(Extracted records)
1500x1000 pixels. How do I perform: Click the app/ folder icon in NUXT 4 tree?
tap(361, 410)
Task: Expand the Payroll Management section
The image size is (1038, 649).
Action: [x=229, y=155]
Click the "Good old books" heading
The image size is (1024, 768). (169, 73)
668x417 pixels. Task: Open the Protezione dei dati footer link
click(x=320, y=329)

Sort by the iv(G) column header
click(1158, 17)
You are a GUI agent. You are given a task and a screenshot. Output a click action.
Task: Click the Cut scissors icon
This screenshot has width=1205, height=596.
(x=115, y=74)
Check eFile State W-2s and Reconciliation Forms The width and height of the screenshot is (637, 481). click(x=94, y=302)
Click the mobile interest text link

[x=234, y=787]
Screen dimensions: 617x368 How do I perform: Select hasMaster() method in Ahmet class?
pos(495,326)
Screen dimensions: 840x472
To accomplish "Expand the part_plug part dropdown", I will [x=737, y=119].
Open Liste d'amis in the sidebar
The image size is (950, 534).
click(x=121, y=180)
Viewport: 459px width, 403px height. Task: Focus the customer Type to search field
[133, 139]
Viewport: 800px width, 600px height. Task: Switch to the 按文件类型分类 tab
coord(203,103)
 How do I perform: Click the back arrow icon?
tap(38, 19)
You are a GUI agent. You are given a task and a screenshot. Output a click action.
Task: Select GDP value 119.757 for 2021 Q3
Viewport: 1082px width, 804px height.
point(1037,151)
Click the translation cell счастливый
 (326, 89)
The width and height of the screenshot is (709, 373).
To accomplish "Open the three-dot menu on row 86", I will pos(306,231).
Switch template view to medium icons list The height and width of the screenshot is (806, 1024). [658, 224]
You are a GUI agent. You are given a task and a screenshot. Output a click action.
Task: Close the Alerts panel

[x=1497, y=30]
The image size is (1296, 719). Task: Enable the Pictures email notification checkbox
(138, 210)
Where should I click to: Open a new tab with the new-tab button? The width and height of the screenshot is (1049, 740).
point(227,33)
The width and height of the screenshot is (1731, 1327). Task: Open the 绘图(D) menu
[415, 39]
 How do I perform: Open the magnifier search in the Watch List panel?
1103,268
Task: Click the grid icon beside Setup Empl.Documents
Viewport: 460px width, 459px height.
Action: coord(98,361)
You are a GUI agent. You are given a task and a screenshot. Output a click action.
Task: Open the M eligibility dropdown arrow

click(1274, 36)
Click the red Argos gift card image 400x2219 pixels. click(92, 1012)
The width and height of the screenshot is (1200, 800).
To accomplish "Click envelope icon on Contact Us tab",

■ Exercise brief ■
In the records above, find each line with the string "Expand" and list it.

■ Result of the task ■
Task: Expand the Payroll Management section
To accomplish "Expand the part_plug part dropdown", I will [x=737, y=119].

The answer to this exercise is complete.